Another major potential investor in Duqm and Oman more generally is Iran. Underscoring this, in January 2016 Iran Khodro Industrial Group, the country’s largest carmaker, signed a memorandum of understanding to conduct a feasibility study on the construction of a $200m vehicle-assembly facility in the Duqm Special Economic Zone. The announcement came against the backdrop of wider hopes for increased trade and investment ties between the two countries in the wake of the 2015 international agreement to resolve the dispute over Iran’s nuclear programme, which Oman helped forge by hosting preliminary secret talks between Iran and the US.

Increased Trade

Such hopes have partly come to fruition, with trade between the two countries nearly doubling from $650m in 2015 to $1.2bn in 2016. However, US President Donald Trump has voiced disapproval of the nuclear deal, and some US sanctions that remained in place following the conclusion of the deal effectively restrict banks’ abilities to deal with Iran, which has made it difficult for local banks to move money to and from the country. Nevertheless, the Omani government reiterated its desire to strengthen trade ties with Iran during a visit by Yusuf bin Alawi bin Abdullah, Oman’s minister of foreign affairs, to Tehran in July 2017.

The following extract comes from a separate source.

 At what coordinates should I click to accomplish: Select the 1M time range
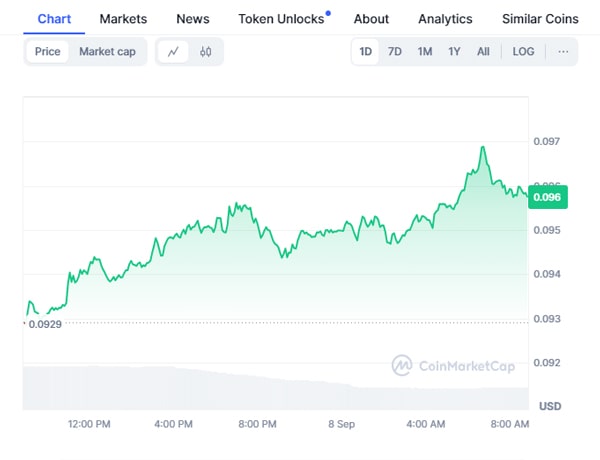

The sultanate has also made efforts to maintain good relations with its neighbours and increase trade with Qatar in the wake of the economic blockade of the country imposed by the UAE, Saudi Arabia, Bahrain and Egypt in June 2017. “The commercial relationship between Oman and Qatar strengthened in 2017,” Osama Maryam, CEO of Al Hosn Investment Company, told OBG. “Qataris have now become especially interested in investing in Oman’s education, mining and food sectors, among others.”

Omani-Qatari trade grew approximately 20-fold in the three months following the imposition of the economic embargo, as Qatari logistics firms shifted their operations from Dubai – where most Qatar-bound cargo stops to be transferred from larger vessels onto smaller ships – to Oman, with a particular focus on the Port of Sohar.


The post-2014 fall in oil prices is likely to see the economy remain under pressure in the coming years. Government finances will feel a pinch as debt repayments kick in from 2019 onward. However, the partial recovery in prices in 2017 and 2018, as well as successful moves to bring down the fiscal break-even oil price through spending cuts and tax rises, will reduce such pressure in the months and years ahead. The implementation of these measures will need to be carried out in a way that continues to support growth (see analysis). “Given that Oman’s private sector has not yet reached the maturity level of those in more advanced economies, there should be a fair balance between increases in corporate and consumption taxes,” Stephen Thomas, CEO of Renaissance Services, an Omani offshore vessel fleet support services firm, told OBG.

Over the longer term, moves to diversify the economy look set to develop various non-oil sectors, and bolster the sultanate’s status as a regional transport and logistics hub. This is expected to boost employment, non-oil exports and government revenue.